*AVAILABLE RECORDS*:
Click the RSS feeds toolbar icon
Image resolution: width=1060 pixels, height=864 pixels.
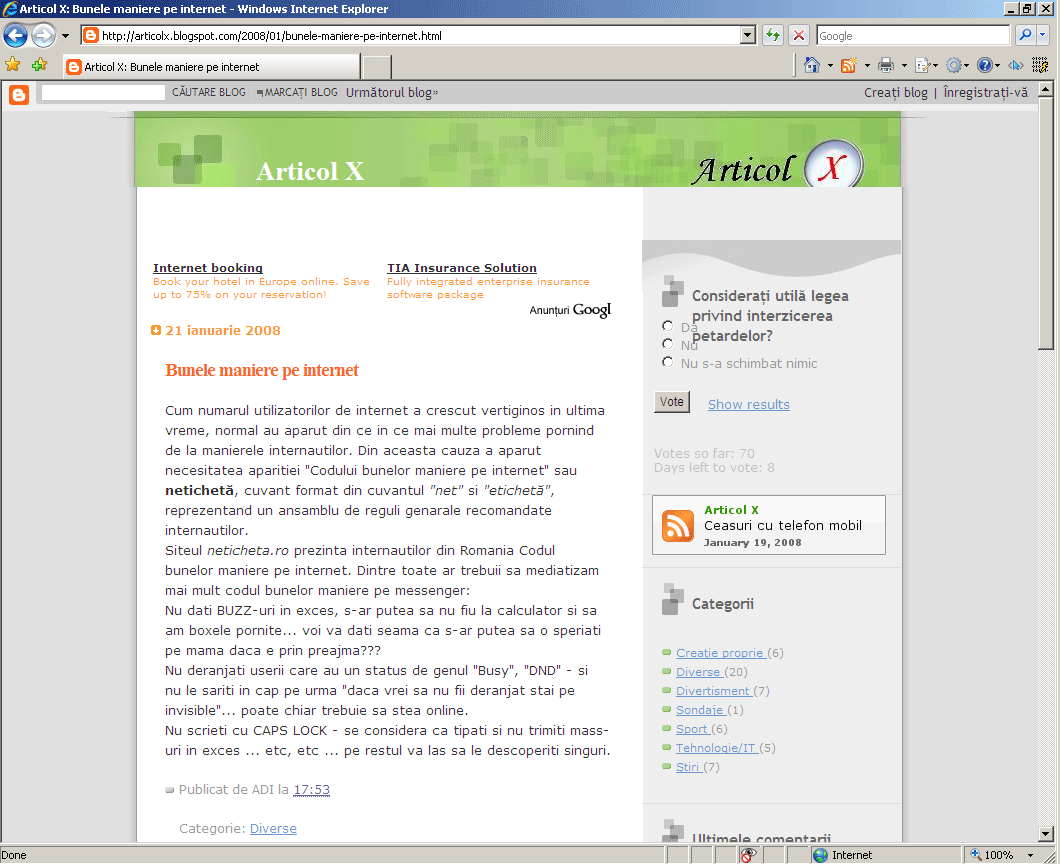848,66
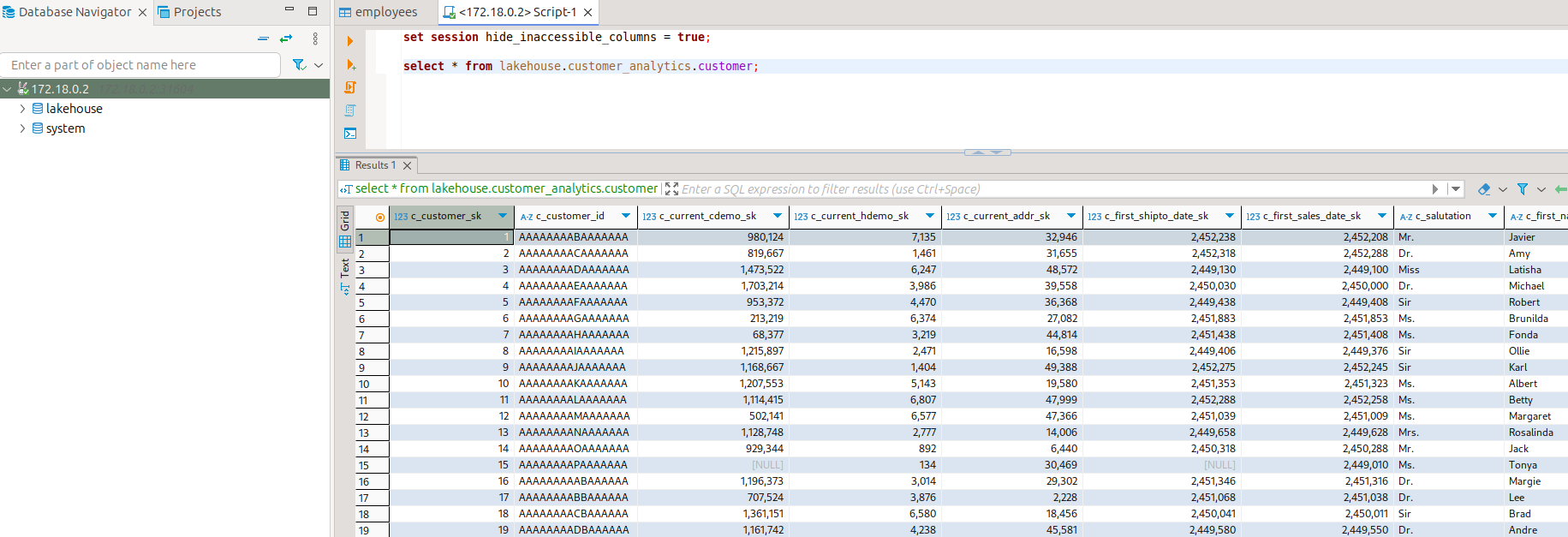1568x537 pixels.
Task: Open the explain execution plan icon
Action: click(350, 110)
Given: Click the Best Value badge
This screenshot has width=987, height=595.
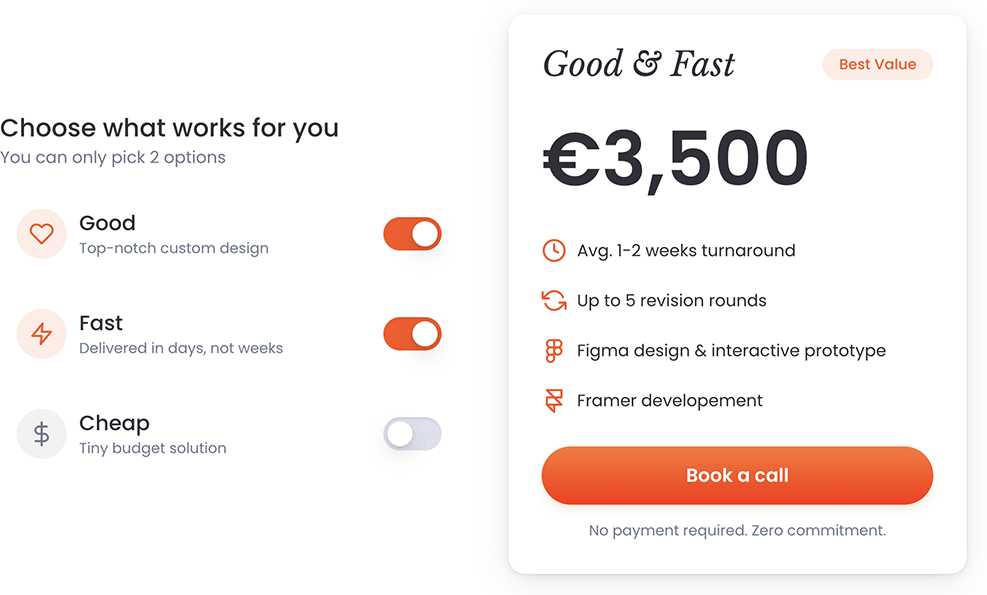Looking at the screenshot, I should tap(877, 64).
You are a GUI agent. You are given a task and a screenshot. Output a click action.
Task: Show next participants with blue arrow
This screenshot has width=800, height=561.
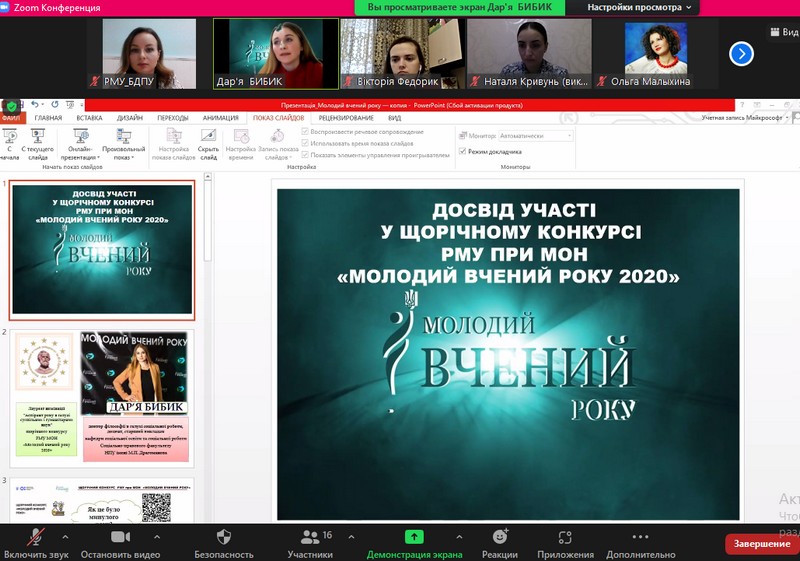[x=741, y=54]
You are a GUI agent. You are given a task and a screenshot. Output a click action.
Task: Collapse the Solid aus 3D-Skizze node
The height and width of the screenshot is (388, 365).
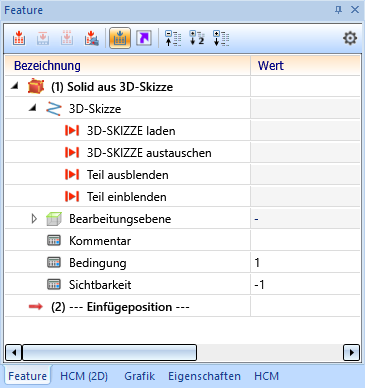tap(14, 86)
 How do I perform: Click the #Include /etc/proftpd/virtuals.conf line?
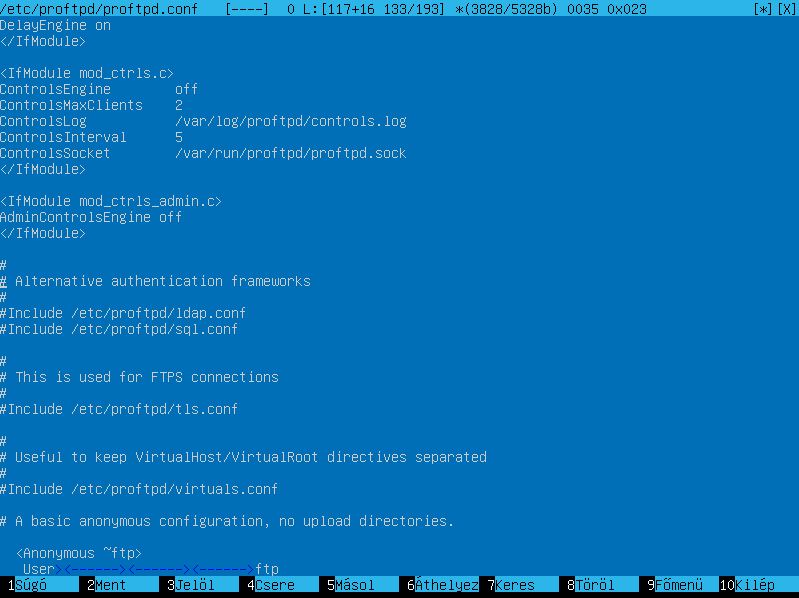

*TASK GOAL*: Both ends included, copy the lines from the one holding "Image resolution: width=1060" to the last line of the entries exactly, with all pictures left out.

*SOLVED EXERCISE*:
Image resolution: width=1060 pixels, height=864 pixels.
848,66
1568x537 pixels.
Task: Open the explain execution plan icon
Action: click(350, 110)
Given: Click the Best Value badge
This screenshot has width=987, height=595.
Looking at the screenshot, I should tap(877, 64).
You are a GUI agent. You are given a task and a screenshot. Output a click action.
Task: Show next participants with blue arrow
This screenshot has width=800, height=561.
[x=741, y=54]
You are a GUI agent. You are given a task and a screenshot. Output a click action.
Task: Collapse the Solid aus 3D-Skizze node
The height and width of the screenshot is (388, 365).
tap(14, 86)
 How do I perform: Click the #Include /etc/proftpd/virtuals.conf line?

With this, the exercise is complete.